Pourquoi jetons-nous (comme personnages) autant de bon argent pour ce qui est si malavisé ?
Cela a lieu parce que nous avons cessé d’évaluer ce que nous espérions atteindre à l’origine et essayions de résoudre les problèmes intermédiaires qui surgissent avec les solutions que nous avons à portée immédiate sans les remettre en cause.

Concernant notre serveuse, elle ne pensait plus à son nez lorsqu’elle tentait d’appeler un de ses collègues ou s’est mise à hurler après un commis. Elle pensait au problème d’attirer leur attention. Parce qu’elle a perdu de vue son objectif originel, elle ne peut plus estimer les coûts qui s’accumulent et les comparer au bénéfice (ce que lui apporte la satisfaction de son désir) de la résolution de l’iniquité (dans cet exemple, se gratter le nez).

Elle compare plutôt chaque coût individuellement au but à portée immédiate : poser les assiettes, appeler son collègue, hurler après le commis.

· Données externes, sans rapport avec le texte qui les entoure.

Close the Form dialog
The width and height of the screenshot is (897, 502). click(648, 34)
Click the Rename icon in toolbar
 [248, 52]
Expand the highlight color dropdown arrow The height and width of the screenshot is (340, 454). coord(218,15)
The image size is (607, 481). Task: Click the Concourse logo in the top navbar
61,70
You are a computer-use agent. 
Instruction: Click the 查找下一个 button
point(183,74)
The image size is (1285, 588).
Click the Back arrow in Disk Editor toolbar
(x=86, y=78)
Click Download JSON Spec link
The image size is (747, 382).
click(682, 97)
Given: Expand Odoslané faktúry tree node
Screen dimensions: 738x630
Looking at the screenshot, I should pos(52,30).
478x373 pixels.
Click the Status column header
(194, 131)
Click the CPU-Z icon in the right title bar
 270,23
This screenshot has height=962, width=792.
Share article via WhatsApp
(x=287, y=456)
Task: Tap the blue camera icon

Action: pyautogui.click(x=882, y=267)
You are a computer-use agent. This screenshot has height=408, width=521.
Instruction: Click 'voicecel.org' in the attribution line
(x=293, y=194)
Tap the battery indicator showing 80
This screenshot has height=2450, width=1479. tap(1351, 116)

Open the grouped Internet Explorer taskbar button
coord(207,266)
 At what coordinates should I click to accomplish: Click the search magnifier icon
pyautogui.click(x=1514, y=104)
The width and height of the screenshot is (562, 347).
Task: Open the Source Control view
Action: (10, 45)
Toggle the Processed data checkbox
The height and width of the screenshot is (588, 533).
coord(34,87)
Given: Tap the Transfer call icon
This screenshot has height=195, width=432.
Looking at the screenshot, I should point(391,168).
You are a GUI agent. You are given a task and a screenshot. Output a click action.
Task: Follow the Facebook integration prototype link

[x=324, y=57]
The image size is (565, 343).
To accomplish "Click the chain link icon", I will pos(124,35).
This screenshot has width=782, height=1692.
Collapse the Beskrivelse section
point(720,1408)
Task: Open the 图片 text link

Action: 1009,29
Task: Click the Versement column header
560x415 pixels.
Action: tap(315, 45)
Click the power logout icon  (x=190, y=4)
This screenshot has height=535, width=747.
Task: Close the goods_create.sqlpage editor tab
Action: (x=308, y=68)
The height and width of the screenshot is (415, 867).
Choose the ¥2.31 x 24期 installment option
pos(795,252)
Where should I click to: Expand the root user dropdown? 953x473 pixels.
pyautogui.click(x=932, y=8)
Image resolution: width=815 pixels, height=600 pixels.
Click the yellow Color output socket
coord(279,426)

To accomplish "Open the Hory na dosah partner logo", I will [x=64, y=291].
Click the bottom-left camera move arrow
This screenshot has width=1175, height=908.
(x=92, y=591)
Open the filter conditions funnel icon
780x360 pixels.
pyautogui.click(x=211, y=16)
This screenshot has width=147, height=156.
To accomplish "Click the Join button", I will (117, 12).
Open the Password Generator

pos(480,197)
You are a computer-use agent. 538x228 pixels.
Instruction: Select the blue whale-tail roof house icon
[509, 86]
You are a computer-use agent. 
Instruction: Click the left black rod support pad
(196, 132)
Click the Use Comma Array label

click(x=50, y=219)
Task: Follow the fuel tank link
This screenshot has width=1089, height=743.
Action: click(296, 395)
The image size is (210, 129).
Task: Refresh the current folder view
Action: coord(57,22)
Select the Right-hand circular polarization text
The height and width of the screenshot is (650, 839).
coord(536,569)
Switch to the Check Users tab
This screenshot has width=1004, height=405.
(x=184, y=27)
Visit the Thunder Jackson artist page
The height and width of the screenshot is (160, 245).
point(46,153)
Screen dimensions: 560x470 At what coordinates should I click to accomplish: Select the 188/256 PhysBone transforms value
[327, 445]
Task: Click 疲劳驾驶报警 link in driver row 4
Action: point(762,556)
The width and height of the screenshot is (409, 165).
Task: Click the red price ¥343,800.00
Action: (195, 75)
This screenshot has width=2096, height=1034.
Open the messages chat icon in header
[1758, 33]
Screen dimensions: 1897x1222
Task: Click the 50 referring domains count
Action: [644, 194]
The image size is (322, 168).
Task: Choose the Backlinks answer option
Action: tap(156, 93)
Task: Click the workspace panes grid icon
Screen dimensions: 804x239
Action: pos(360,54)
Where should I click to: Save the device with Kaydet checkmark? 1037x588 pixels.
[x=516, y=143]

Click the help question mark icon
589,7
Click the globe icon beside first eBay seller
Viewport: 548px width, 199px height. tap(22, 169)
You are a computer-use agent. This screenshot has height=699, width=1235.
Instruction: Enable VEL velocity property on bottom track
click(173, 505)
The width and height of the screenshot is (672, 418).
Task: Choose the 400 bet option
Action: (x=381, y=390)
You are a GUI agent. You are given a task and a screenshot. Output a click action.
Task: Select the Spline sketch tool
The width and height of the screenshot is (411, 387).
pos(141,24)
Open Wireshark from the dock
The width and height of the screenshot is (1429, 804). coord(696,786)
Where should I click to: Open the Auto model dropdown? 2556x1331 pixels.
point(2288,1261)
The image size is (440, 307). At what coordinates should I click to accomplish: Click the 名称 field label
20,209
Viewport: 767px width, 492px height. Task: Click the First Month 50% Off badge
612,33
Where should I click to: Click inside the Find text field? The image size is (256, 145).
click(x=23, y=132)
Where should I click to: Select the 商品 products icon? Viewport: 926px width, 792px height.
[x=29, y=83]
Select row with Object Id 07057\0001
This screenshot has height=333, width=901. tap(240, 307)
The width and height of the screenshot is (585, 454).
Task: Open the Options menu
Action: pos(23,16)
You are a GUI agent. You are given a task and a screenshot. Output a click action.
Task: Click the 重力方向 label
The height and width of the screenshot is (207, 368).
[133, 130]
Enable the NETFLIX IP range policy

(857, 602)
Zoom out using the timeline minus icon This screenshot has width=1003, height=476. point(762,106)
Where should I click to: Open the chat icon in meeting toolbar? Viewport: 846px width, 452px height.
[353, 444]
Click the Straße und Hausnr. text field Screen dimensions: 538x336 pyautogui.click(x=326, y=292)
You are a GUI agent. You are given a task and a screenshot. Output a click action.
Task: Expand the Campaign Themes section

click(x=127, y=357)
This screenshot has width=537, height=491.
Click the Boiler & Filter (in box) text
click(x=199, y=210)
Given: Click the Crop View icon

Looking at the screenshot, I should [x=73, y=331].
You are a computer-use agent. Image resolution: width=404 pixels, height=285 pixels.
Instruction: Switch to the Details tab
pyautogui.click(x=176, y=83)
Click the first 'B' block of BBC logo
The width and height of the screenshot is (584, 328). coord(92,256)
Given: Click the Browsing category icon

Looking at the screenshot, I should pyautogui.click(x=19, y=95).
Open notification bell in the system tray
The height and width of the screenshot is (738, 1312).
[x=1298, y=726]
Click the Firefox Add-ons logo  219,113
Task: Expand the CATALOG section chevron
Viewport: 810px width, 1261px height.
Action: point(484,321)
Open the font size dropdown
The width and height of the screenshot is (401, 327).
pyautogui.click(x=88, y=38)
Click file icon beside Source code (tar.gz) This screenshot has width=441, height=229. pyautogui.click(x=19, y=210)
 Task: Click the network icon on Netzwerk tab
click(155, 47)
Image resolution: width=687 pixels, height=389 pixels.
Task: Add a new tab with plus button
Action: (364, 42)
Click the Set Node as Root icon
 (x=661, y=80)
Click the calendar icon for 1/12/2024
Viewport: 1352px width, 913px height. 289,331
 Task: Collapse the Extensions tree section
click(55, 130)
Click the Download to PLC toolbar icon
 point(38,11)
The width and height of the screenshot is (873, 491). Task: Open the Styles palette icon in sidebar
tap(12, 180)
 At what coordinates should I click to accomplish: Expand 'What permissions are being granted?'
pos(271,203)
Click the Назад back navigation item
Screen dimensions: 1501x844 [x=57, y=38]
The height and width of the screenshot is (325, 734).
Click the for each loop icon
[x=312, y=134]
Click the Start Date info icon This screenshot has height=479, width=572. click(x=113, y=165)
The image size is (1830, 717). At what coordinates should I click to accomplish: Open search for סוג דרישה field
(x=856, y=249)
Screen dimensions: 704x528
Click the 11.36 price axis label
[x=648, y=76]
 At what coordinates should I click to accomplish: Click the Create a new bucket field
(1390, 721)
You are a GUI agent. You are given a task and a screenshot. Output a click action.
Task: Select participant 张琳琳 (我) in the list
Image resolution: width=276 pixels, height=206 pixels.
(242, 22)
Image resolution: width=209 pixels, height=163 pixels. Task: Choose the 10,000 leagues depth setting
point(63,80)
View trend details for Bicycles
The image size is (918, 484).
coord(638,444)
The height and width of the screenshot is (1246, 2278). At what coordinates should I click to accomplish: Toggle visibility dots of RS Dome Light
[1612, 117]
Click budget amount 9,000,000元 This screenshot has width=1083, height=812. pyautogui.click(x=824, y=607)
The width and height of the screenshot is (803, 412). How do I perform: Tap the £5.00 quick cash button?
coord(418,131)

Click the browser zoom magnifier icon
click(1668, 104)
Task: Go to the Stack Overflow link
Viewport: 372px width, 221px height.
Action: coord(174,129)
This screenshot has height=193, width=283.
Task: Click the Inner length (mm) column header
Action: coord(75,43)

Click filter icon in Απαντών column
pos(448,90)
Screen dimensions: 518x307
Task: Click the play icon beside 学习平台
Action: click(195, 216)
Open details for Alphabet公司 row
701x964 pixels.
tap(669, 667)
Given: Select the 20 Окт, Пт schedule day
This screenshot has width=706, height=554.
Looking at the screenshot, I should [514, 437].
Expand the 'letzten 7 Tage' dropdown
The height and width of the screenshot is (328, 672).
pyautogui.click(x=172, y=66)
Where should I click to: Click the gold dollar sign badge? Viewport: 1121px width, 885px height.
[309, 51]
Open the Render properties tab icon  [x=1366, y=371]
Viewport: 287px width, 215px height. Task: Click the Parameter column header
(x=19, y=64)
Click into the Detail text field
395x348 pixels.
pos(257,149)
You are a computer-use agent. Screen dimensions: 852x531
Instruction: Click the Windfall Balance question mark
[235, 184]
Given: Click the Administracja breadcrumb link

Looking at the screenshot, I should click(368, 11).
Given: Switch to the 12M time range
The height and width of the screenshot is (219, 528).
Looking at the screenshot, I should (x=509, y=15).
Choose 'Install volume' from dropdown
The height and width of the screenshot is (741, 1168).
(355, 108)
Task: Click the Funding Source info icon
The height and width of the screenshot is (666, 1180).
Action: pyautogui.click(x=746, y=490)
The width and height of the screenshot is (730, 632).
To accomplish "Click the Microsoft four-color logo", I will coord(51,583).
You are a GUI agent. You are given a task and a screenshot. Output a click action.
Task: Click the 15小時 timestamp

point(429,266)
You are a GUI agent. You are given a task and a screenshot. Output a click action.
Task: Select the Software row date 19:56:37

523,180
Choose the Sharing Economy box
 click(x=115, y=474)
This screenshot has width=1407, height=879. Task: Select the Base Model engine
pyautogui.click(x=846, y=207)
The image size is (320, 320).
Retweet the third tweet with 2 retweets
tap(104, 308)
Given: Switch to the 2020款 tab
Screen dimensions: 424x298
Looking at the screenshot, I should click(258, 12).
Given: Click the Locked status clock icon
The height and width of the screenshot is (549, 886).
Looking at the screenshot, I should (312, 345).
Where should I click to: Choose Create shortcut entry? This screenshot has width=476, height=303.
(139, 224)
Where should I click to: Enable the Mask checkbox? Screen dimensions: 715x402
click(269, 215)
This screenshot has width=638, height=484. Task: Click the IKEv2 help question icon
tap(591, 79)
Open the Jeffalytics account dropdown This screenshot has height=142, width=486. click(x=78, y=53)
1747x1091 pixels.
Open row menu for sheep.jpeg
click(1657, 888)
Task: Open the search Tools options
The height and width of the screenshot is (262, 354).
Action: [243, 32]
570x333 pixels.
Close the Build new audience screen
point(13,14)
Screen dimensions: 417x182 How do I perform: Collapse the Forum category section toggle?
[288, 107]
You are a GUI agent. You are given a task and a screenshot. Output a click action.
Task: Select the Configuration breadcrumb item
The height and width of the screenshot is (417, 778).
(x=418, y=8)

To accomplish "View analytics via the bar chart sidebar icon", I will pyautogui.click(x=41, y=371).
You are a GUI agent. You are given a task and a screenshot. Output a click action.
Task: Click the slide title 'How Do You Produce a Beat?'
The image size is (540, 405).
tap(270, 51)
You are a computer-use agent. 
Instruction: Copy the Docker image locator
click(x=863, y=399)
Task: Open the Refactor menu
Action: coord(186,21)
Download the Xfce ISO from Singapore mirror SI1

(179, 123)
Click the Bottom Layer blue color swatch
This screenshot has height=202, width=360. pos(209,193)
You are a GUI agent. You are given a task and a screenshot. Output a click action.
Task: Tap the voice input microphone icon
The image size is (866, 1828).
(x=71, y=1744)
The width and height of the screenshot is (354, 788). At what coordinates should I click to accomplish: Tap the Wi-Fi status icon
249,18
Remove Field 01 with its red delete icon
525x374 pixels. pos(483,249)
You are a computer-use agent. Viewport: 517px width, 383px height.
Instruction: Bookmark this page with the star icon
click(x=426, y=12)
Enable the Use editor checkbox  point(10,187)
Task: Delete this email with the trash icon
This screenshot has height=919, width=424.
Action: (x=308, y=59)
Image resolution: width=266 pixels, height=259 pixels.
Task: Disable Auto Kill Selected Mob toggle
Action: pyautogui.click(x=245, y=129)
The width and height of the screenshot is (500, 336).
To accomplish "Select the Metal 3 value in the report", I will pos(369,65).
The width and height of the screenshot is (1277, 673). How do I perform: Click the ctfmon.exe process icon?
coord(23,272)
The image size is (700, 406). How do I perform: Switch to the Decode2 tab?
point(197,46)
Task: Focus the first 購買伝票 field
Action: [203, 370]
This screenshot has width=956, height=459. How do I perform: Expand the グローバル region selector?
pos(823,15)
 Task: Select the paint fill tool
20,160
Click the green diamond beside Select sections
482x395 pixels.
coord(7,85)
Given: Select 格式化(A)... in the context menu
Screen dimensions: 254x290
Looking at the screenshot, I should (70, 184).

Et dans chaque cas, dans chacun de ces objectifs intermédiaires, le coût individuel (de l’effort fourni) était moindre que le bénéfice de solutionner chacun de ces objectifs intermédiaires.

Cependant, dans l’ensemble, la somme des différents coûts pourrait très bien surpasser le bénéfice de résoudre le problème originel. Et puisque les conditions préalables et les exigences (de la situation) n’ont pas de significations sauf peut-être comme moyens de résoudre le problème originel, chaque bénéfice qu’elle ressent en réalisant ces objectifs intermédiaires ne devrait avoir aucun poids pour déterminer si l’effort valait le bénéfice obtenu.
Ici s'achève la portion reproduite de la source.